--- PROVIDED MATERIAL Enclosed Below ---

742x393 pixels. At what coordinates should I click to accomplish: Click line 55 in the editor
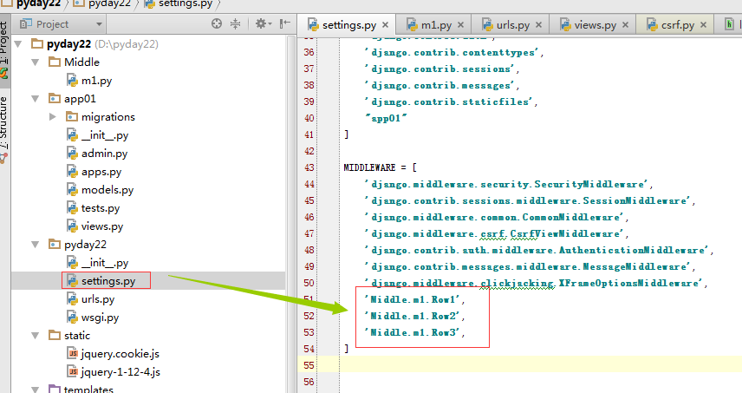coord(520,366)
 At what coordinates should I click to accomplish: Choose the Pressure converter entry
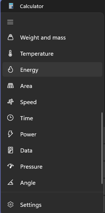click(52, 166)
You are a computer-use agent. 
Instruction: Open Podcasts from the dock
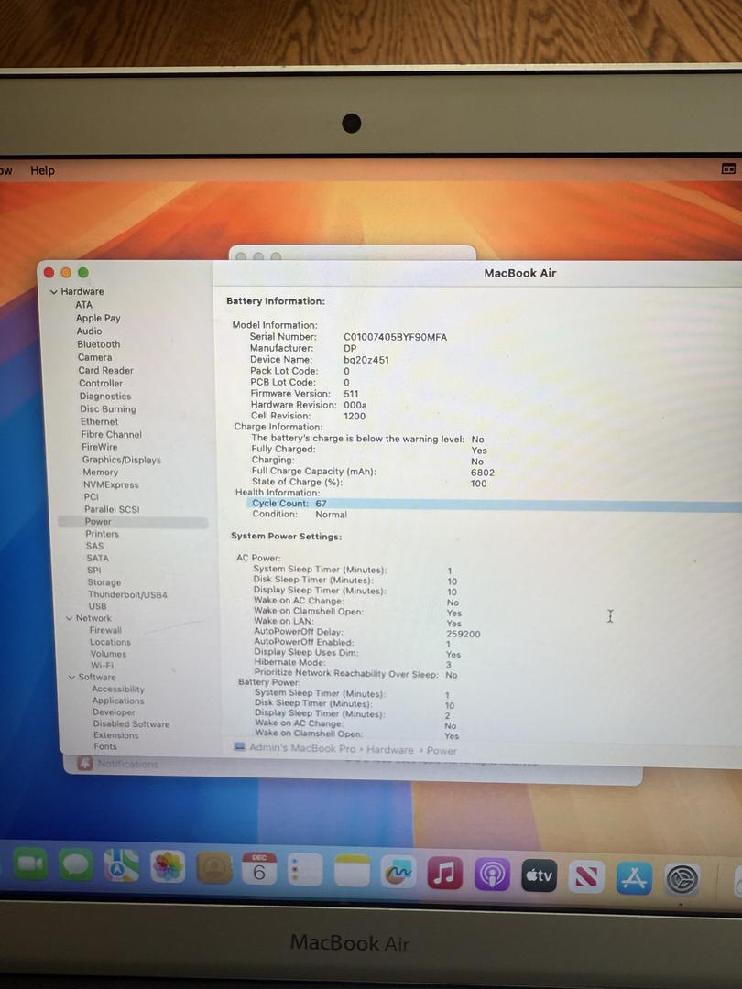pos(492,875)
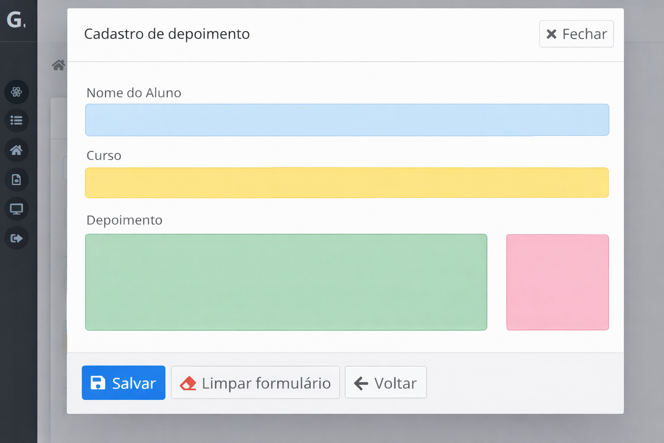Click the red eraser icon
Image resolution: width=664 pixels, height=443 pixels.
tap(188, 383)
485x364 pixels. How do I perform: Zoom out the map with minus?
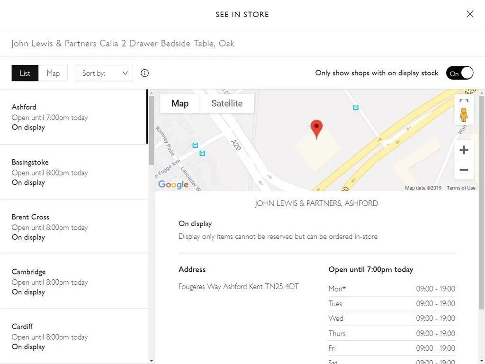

--- End of Enclosed PROVIDED MATERIAL ---

*INSTRUCTIONS FOR THE TASK:* Pictures omitted, give the entries again exactly.

*SOLUTION:*
742x393 pixels. At what coordinates should I click to accomplish: Click line 55 in the editor
coord(520,366)
 At what coordinates should I click to accomplish: Choose the Pressure converter entry
click(52, 166)
You are a computer-use agent. 
Instruction: Open Podcasts from the dock
pos(492,875)
Click the red eraser icon
Image resolution: width=664 pixels, height=443 pixels.
tap(188, 383)
485x364 pixels. How do I perform: Zoom out the map with minus?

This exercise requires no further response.